WHAT IS NEEDED
Retype only the lines at the head of the records, first through the one with "Task: Collapse the", exactly as written.

(Stored data entries)
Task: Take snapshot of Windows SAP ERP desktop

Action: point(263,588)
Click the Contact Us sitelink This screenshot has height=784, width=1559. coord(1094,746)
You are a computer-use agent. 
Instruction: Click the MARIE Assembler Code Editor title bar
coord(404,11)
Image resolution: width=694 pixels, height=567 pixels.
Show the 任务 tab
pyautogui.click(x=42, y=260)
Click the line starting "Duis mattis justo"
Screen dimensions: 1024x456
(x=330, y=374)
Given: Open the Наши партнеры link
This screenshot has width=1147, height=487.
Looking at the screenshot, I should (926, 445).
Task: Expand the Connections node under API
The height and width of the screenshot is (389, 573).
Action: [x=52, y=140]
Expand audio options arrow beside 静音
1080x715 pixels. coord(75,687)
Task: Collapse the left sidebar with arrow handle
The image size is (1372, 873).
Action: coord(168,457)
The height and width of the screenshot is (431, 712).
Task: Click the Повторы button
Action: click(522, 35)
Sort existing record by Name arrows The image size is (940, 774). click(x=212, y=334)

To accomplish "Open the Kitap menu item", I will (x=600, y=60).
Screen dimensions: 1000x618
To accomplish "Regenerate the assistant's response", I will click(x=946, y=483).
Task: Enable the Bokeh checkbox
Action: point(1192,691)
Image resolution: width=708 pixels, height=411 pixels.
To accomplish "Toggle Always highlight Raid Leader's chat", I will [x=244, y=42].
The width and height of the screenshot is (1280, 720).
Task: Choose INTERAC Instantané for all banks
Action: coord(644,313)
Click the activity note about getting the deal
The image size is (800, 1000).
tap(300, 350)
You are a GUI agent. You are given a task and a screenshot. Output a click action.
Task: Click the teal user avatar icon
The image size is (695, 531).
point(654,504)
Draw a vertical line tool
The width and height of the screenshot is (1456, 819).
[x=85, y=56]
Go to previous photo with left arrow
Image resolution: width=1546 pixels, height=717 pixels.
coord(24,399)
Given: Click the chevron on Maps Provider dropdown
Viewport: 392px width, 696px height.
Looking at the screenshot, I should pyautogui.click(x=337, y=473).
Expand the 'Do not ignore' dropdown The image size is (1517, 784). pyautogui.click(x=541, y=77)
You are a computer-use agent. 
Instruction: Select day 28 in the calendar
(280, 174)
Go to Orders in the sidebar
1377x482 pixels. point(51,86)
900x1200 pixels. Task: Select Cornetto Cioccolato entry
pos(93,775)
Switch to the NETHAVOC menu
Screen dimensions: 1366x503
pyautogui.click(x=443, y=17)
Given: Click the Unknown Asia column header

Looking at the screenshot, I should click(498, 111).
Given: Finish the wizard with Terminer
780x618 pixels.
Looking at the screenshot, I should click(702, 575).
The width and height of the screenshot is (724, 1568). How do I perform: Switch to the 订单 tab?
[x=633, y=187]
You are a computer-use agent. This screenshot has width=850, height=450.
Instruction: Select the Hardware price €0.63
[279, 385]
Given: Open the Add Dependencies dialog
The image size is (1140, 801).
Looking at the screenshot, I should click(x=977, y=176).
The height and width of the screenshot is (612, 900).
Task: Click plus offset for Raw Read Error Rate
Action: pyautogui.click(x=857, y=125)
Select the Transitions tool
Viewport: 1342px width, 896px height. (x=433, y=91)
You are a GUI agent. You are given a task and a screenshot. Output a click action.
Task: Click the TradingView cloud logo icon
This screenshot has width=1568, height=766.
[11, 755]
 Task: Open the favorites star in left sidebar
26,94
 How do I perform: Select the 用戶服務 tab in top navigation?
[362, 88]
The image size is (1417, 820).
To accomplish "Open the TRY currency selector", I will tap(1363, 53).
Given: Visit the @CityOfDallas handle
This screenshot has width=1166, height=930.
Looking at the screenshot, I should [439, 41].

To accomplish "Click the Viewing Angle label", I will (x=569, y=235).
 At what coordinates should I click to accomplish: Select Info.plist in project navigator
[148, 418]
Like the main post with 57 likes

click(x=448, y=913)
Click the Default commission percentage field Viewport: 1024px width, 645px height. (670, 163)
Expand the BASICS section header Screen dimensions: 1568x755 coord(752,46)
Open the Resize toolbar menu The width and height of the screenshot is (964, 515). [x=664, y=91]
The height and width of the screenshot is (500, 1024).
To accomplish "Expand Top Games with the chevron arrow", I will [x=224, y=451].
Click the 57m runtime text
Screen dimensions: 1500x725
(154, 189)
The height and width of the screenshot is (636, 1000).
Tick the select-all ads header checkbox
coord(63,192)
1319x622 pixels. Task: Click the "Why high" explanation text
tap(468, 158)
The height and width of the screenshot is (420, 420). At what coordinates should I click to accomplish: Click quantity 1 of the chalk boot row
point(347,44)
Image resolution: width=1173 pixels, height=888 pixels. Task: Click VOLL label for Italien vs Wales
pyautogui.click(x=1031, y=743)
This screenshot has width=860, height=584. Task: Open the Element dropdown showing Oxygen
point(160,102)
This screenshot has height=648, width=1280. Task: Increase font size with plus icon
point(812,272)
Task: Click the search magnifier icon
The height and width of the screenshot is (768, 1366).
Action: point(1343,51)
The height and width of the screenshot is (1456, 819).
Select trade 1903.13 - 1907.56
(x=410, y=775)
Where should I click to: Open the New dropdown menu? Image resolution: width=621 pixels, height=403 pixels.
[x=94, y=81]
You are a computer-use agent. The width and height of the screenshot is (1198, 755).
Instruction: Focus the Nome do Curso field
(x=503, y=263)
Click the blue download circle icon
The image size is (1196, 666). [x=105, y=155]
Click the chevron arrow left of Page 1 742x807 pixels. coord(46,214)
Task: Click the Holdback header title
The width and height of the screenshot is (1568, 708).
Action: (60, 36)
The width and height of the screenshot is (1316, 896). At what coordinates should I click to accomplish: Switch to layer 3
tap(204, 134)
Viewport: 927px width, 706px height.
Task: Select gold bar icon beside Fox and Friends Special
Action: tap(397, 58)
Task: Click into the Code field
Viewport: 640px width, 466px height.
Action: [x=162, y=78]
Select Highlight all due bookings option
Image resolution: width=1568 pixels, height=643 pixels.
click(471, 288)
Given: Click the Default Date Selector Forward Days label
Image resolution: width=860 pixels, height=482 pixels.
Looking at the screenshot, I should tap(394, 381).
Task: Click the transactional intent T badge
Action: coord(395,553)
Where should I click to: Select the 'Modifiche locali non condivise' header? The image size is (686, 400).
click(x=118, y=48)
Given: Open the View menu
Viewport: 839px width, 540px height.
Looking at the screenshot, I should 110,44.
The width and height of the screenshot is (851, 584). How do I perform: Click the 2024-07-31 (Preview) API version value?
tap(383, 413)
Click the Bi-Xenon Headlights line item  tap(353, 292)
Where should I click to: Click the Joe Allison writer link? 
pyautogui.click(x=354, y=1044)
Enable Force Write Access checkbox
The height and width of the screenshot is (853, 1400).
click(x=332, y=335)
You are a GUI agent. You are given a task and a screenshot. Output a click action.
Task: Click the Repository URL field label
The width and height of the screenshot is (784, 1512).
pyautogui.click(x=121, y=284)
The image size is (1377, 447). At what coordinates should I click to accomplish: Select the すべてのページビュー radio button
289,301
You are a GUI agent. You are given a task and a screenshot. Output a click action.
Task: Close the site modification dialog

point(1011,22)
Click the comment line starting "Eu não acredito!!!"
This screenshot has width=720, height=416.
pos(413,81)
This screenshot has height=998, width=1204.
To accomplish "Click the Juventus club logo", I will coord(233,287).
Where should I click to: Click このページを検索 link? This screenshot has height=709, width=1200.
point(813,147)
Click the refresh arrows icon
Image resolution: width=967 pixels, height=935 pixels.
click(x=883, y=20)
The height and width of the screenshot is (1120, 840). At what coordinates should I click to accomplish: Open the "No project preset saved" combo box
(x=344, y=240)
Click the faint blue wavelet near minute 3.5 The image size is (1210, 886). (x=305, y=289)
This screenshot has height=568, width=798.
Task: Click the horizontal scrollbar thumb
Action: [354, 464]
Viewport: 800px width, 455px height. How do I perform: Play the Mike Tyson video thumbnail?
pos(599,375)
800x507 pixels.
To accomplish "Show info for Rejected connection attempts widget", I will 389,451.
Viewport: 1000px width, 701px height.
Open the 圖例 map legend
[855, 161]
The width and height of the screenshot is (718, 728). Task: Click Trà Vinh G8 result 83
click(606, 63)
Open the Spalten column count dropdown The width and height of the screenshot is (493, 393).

SOLUTION
Task: Take snapshot of Windows SAP ERP desktop

Action: point(263,588)
Click the Contact Us sitelink This screenshot has height=784, width=1559. coord(1094,746)
You are a computer-use agent. 
Instruction: Click the MARIE Assembler Code Editor title bar
coord(404,11)
Image resolution: width=694 pixels, height=567 pixels.
Show the 任务 tab
pyautogui.click(x=42, y=260)
Click the line starting "Duis mattis justo"
Screen dimensions: 1024x456
(x=330, y=374)
Given: Open the Наши партнеры link
This screenshot has width=1147, height=487.
Looking at the screenshot, I should (926, 445).
Task: Expand the Connections node under API
The height and width of the screenshot is (389, 573).
Action: [x=52, y=140]
Expand audio options arrow beside 静音
1080x715 pixels. coord(75,687)
Task: Collapse the left sidebar with arrow handle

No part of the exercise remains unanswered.